What is Receiver Swaption?
A swap is an agreement that allows users to exchange the cash flows or liabilities from two different financial instruments. An option is a derivative that gives the buyer, also called the option holder, the right to buy or sell an underlying at the behest of the seller, also called the option writer. A 'call options' implies that the holder has the right to buy the underlying. A right to sell the underlying (with the holder) is a put option. The combination of swaps and options yields a financial instrument called swaptions. This post sheds light on one of the types of swaptions - receiver swaption.
A call swaption or receiver swaption is a swap agreement where the holder of the options chooses to pay a fixed interest rate in exchange for receiving variable interest. Buyers of call swaptions agree to hedge against an anticipated fall in interest rates.
Like other swap agreements, a call swaption is done over-the-counter (OTC). This implies that the deal is not standardized. The parties to the contract must agree on the premium amount, notional principal, duration of the swaption, fixed and floating interest rate, and exercise price. The expiration style of call swaption can be any one of the following:
- American style - The options holder may choose to exercise their right at any time before the option expires.
- European style - The options holder can exercise the option only at one specified date.
- Bermuda style - The options holder may choose to exercise their right at set dates before the option expiration.
Elements of a Swaption
A swaption or a call swaption includes the undermentioned elements:
- Notional principal amount - The pre-decided principal amount which applies to the fixed or floating interest rate.
- Premium - This is the options’ price that the holder pays to the writer in exchange for the right to buy or sell the underlying. In case of a call swaption, the premium is paid for the right to buy a swap.

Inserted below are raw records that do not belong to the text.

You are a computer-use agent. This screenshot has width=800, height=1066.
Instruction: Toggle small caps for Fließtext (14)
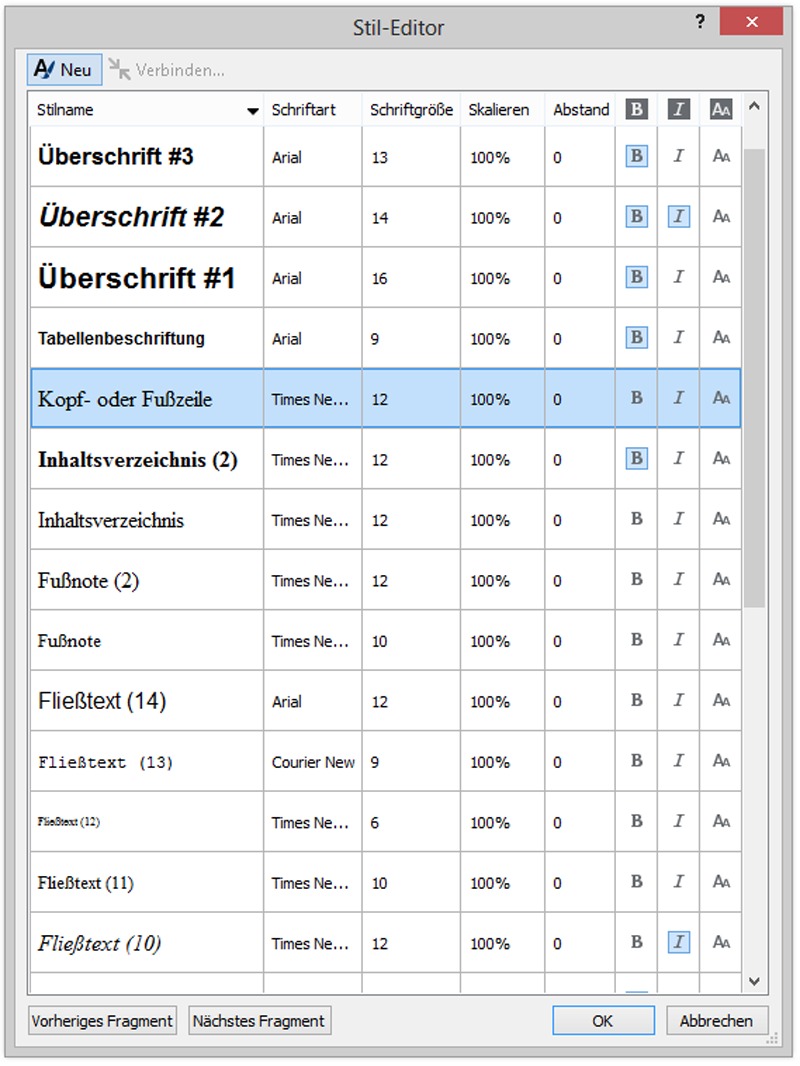pyautogui.click(x=721, y=700)
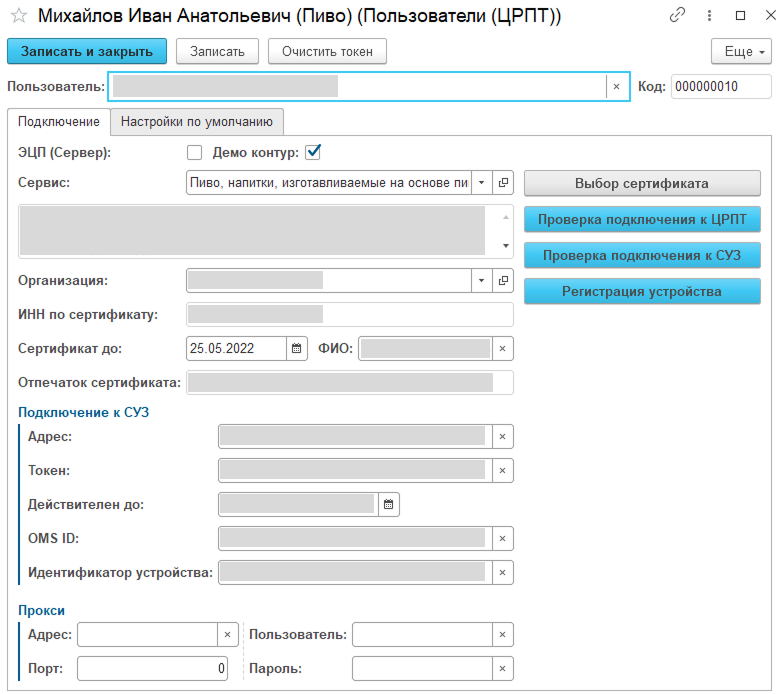
Task: Click Регистрация устройства button
Action: 641,291
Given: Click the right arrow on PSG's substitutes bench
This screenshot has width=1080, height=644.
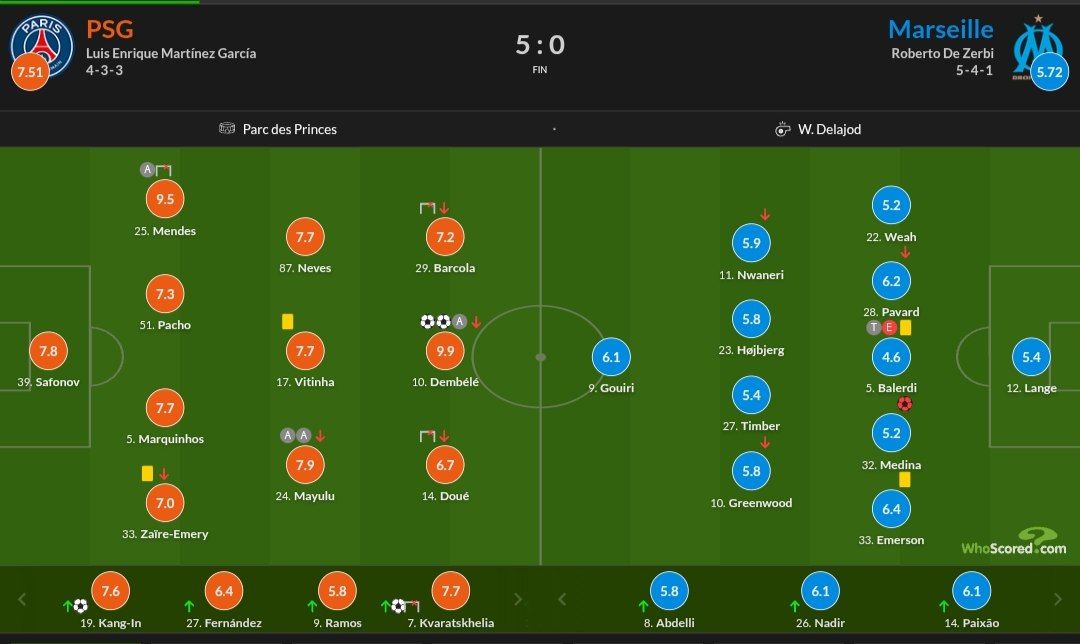Looking at the screenshot, I should (518, 600).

- Fixed-rate - The static rate which the holder of a call swaption agrees to pay should they decide to exercise the swaption.
- Floating rate - The variable interest rate that the holder of a call swaption agrees to receive if he exercises the option.
- Expiry date -This is the settlement date or the date on which the option matures and must be settled.
- Strike price -It is the rate which triggers the swaption. In other words, it is the fixed rate that will be swapped for the variable rate.
Who Trades Call Swaption
Investors with investments in floating interest rates who fear the interest rates to plummet may buy call swaptions to discard the potentially lower variable rate and lock a higher fixed interest rate.
Large financial corporations like commercial banks use swaptions to manage interest rate volatility. A call swaption is used to hedge against declining interest rates. For example, Bank X has disbursed massive loans to its customers. It expects the interest rates to fall, which will lead the borrowers to make early payments. The Bank can decide to hedge this risk by buying a call swaption.
Investment banks and hedge fund institutions are the market makers in a swaption market. They have a portfolio of swaption agreements which they can use to change their pay-off profile.
Swaptions are used when an organization is unsure about the anticipated movements in the interest rates. A call swaption is bought when the interest rate is expected to fall. This can restrict the loss of the buyer to the premium paid, even if the interest rate goes up.
Frequently Asked Questions Expand All
In a payer's swaption, the option holder chooses to be the fixed-rate receiver and variable ratepayer. Buyers of put swaption expect the interest rates to rise in future.
A payer swaption is also called a put swaption. A put option is where the holder buys the right to sell the underlying. Since, in a payer swaption, the holder accepts the right to sell a fixed interest rate, it is a put or put swaption.